Need for Ethnic Identity/Identity Clarity

The role parents have on ethnic identity for adolescents:

Although experiences with racism and prejudice can affect self-esteem, Black adolescents tend to find support and positive feedback from adults in the Black community, often including family members (Gaylord-Harden et al., 2007). This support strengthens ethnic identity, which in turn promotes higher self-esteem (Steinberg, 2020). Thus, parents and other family members can have a positive impact on ethnic minority adolescents’ self-esteem by being a source of social support for the young person through helping them develop a more positive ethnic identity.
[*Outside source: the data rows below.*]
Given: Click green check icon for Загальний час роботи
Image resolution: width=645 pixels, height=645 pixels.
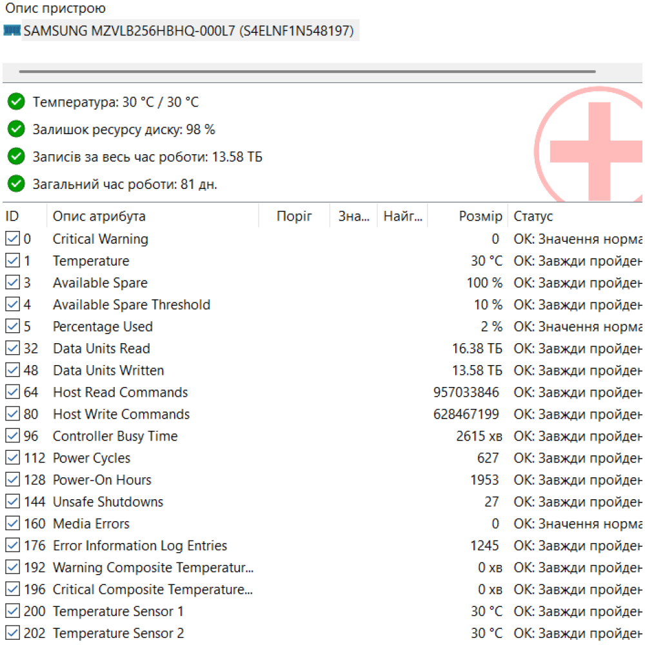Looking at the screenshot, I should [16, 184].
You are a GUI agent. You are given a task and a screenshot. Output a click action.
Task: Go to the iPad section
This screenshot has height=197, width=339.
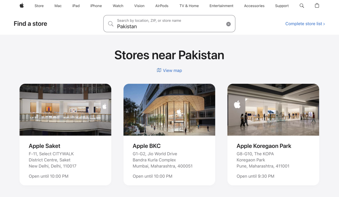(76, 6)
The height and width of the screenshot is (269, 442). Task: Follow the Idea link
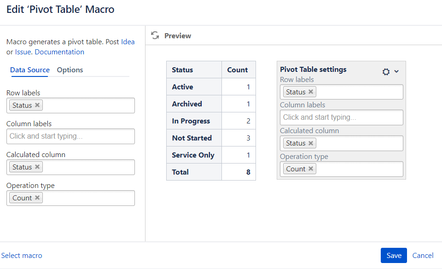coord(128,42)
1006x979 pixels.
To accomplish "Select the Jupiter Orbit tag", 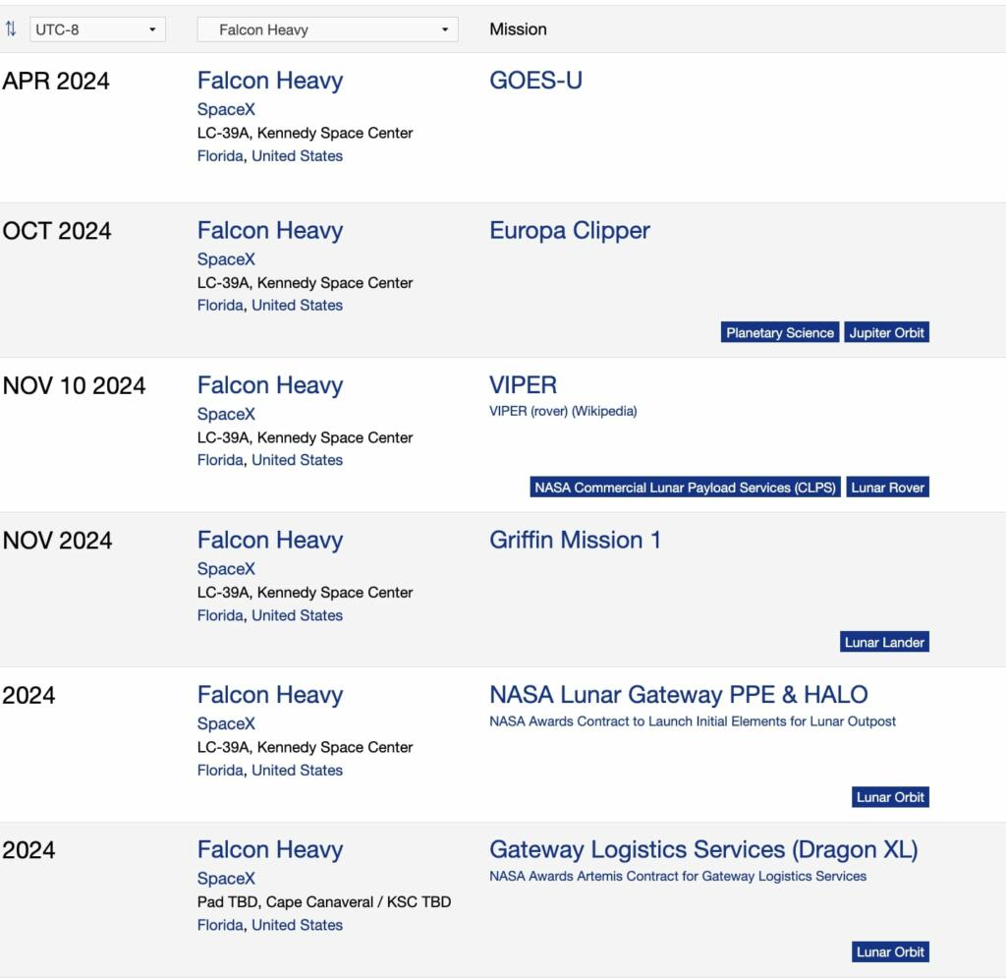I will click(886, 333).
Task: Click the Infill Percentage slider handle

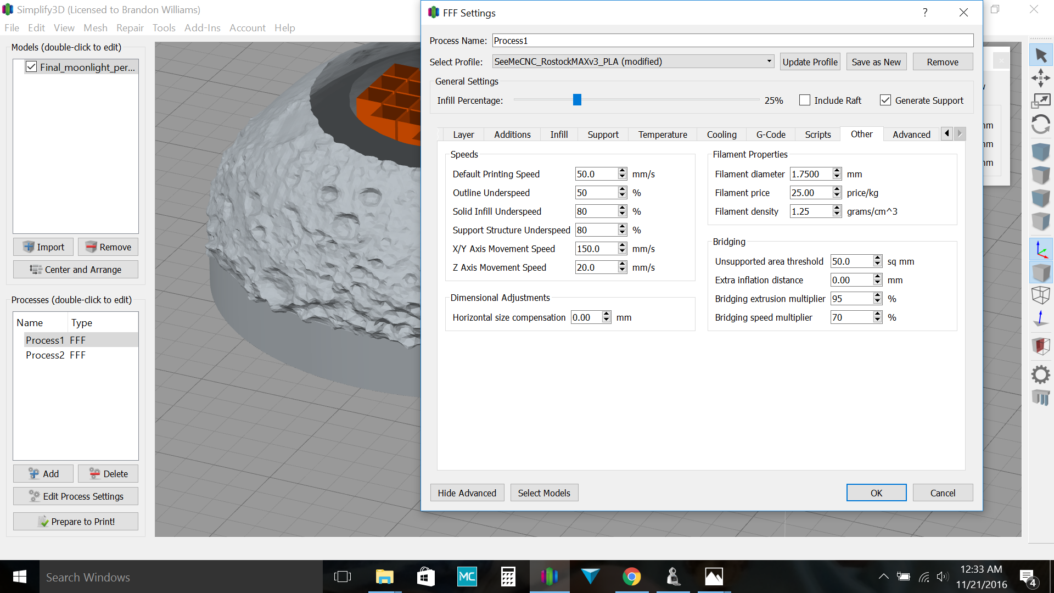Action: tap(577, 100)
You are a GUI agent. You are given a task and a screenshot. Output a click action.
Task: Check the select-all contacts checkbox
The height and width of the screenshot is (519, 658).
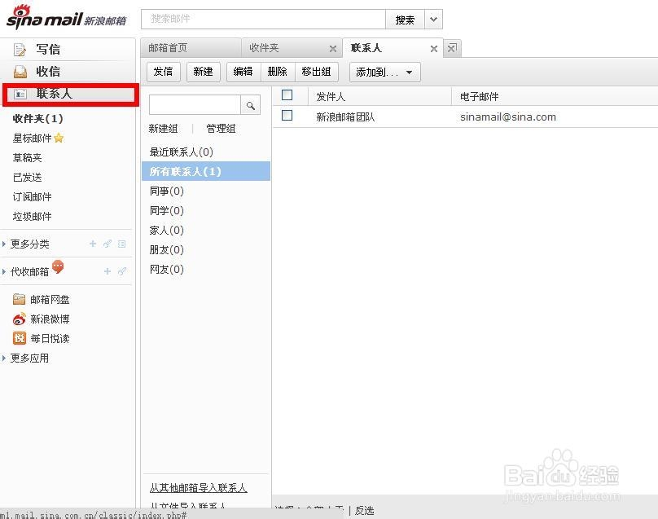point(287,95)
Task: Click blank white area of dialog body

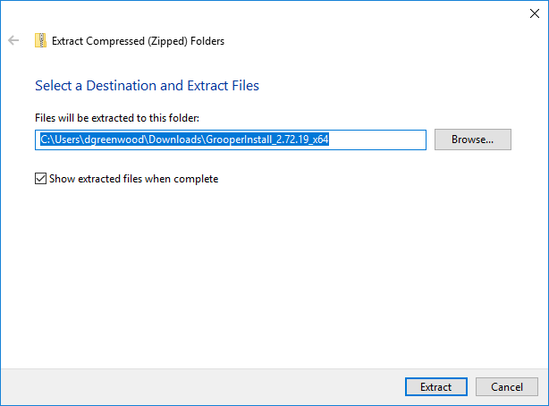Action: 268,268
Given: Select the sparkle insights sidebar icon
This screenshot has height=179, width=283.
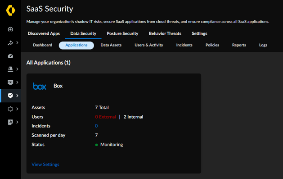Looking at the screenshot, I should [x=10, y=43].
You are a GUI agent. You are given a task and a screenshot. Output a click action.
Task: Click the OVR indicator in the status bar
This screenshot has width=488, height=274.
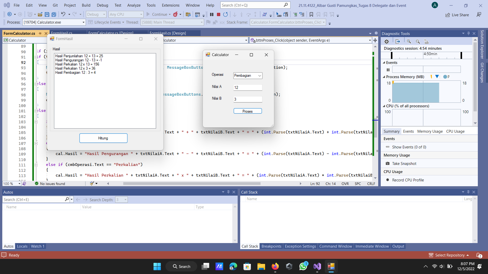click(x=345, y=183)
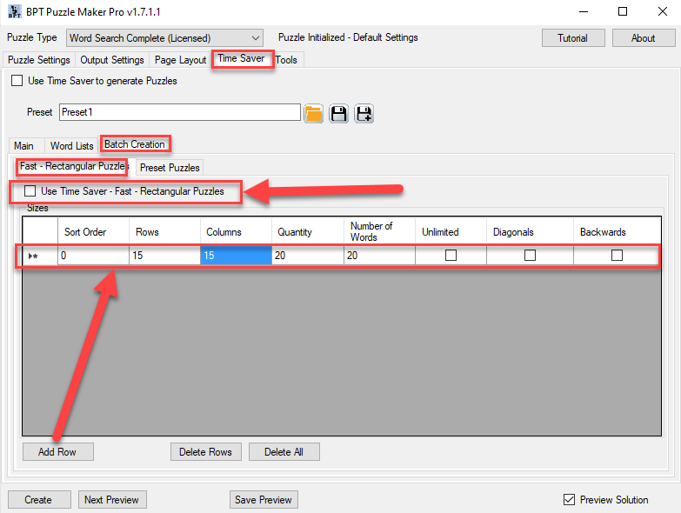Click the Add Row button

(x=57, y=452)
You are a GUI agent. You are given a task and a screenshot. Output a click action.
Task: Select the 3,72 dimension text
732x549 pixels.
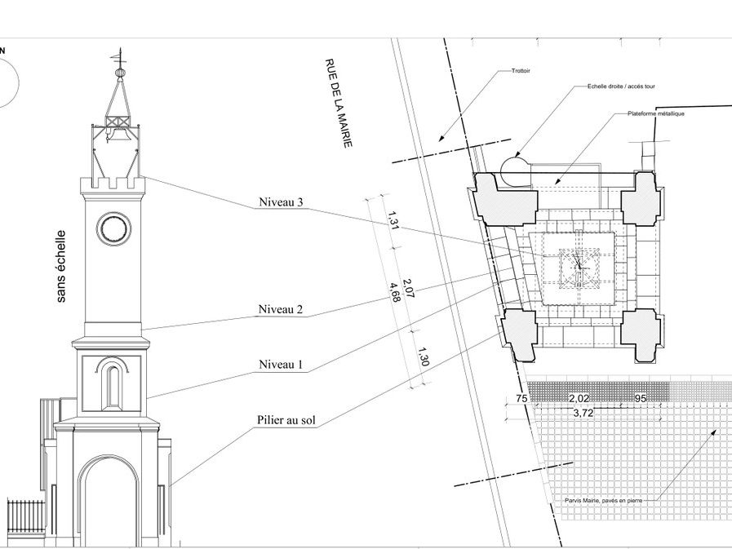pos(583,414)
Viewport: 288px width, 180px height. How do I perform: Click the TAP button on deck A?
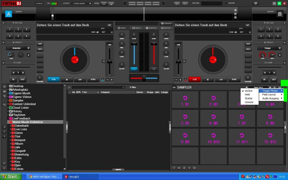tap(109, 25)
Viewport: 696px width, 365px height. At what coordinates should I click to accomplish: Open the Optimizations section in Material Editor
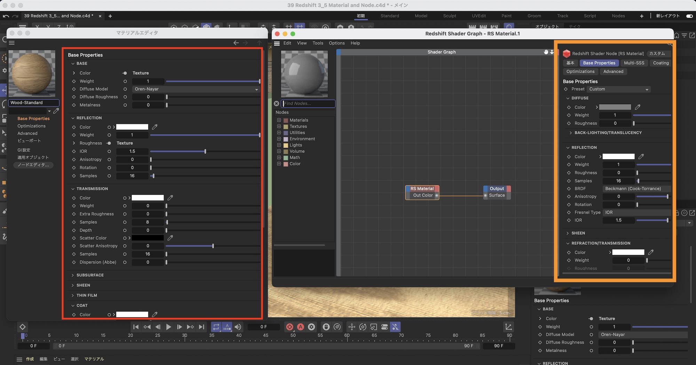31,126
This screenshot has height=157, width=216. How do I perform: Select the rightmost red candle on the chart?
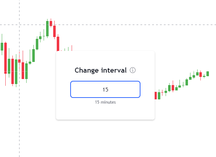tap(200, 74)

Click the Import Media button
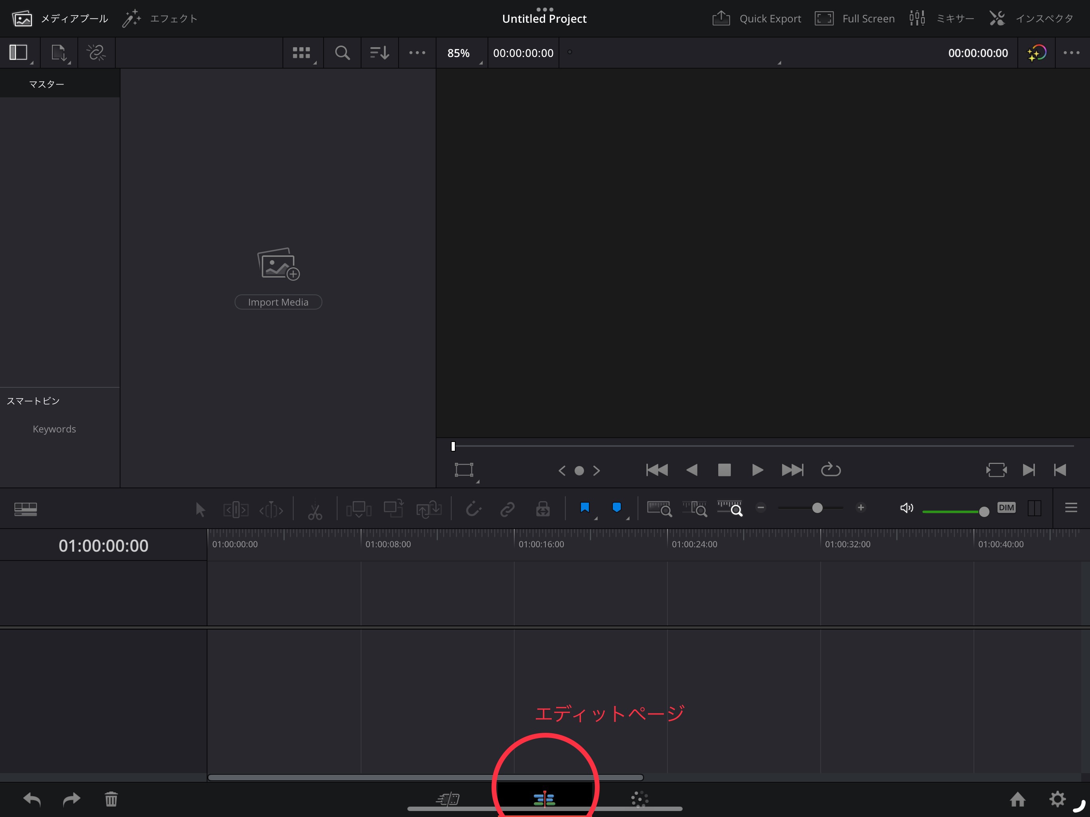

Having a sense of ethnic identity becomes more pronounced in adolescence, possibly due identity emerging as a more salient topic in today’s society (Twenge & Crocker, 2002). Therefore, the research indicates that establishing one’s ethnic identity in adolescence appears to be extremely important (as is the family support that helps promote this positive ethnic identity development).

How cliques and groups can further establish identity clarity:

  • Cliques are friend groups ranging between 2-12 members who share similarities including age, sex, friendships, and common activities such as playing sports, studying, or having grown up together (Steinberg, 2020).
  • Once cliques form, they become the central means of consistent interaction between adolescents (Steinberg, 2020).
  • Cliques eventually help establish and maintain an individual’s identity by narrowing the scope of who the adolescent connects and stays in contact with on a regular basis (Steinberg, 2020).

Multiethnic Adolescent Ethnic Identity Clarity/Development:

  • In high schools including those already ethnically diverse, adolescents form different peer groups within ethnic groups after being divided along ethnic categories (Hardie & Tyson, 2013).
    • This means that in diverse high schools, there tends to be separate groups of Black and White “jocks, populars, etc” (Hardie & Tyson, 2013).
    • Adolescents in one ethnic group are less able to discern between these classifications in another ethnic group (Steinberg, 2020).